While the university is expanding, the culture sector in Västerbotten is suffering, regional officials said today. One in every five artists in Västerbotten is out of work and 63% have been affected by cancelled performances, according to a survey answered by 100 people. Many artists are uninsured and are seeking work in other fields. While the government has announced support of one billion SEK, regional culture manager Joakim Sandberg worries that it might too late for some.
“We need to make the plight of creatives visible and create an understanding of their financial needs,” he said. “We should not withdraw grants and thus make life even more difficult for them.” Earlier this month, the regional government said that it would give 25 million SEK to help small businesses make it through the pandemic, which has caused many cultural events to be cancelled.
One event that has been cancelled is commedienne Babben Larsson’s performance originally scheduled for 12 November in Umeå. Larsson told Umeå Today this morning “I can only apologize,” about missing her Umeå gig. “I want to perform in as many places as possible,” she said. The grande dame of Swedish comedy will perform in Skellefteå and Luleå instead. “The main goal now is to survive the harsh winter (fimbulvinter) that has settled over Swedish entertainment.” Fimbulvinter refers to the great winter preceding the end of days (ragnarök) in Norse mythology. While she has no performances planned for Umeå’s immediate future, she said, “I would really like to come back again, either at a stand-up club or at Idun,” a venue in Umeå Folkets Hus.
Babben’s show, entitled Here Comes Babben Larsson – Tjolahopp!, references Pippi Longstocking’s opening song: “Here comes Pippi Longstocking, tjolahopp tjolahej tjolahoppsana-sa”. Umeå Today asked Babben what tjolahopp means to here. “Tjolahopp,” Babben replied, is “a happy expression meaning pride, mischief and joy. These are three maxims for me and what I want to convey to my audience whether I am lecturing, doing stand-up or singing.”
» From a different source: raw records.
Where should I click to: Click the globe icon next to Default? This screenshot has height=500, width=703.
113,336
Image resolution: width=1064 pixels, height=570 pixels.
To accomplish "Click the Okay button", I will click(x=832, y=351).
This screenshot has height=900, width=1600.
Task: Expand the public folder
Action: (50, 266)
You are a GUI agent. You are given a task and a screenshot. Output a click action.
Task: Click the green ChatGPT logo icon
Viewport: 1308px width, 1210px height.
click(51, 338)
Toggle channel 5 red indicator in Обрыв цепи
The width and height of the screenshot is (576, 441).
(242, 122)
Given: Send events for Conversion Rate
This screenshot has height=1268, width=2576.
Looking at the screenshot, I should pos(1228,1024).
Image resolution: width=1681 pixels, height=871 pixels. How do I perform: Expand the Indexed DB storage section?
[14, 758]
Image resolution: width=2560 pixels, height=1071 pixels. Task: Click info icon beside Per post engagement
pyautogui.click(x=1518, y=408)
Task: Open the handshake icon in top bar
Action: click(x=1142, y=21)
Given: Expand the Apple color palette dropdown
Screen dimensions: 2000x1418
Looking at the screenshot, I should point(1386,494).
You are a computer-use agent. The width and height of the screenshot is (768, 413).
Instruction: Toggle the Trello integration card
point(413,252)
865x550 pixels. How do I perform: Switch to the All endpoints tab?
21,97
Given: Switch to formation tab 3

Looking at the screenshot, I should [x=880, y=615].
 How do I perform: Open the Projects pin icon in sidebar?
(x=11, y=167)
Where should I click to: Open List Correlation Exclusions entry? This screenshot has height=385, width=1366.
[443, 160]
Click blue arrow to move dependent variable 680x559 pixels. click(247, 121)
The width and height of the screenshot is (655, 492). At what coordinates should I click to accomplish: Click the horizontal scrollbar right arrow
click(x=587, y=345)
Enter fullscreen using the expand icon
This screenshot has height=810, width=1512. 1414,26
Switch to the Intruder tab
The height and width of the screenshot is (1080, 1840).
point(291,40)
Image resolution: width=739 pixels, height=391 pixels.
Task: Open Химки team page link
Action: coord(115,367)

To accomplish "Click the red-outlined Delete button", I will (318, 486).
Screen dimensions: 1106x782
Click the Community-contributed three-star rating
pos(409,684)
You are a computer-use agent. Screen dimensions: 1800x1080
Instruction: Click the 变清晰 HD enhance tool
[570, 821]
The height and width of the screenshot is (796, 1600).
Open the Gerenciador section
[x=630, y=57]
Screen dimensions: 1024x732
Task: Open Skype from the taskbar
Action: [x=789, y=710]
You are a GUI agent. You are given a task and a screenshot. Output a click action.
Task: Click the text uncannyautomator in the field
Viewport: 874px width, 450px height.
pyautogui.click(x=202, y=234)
Finally, there is some relief for those who have not had the opportunity to change their winter tires yet. The Swedish Transportation Agency has extended the deadline for removing studded winter tires by another two weeks, until 30 April. This extension is due to the coronavirus. The agency cited its concern for infection for those in high-risk groups, as well as who might otherwise have to drive illegally due to limited mechanical staff. However, vehicle owners are urged to change their tires as soon as they can. “This is to avoid a rush at the tire centres at the end of the month,” said agency spokesperson Hans Norén.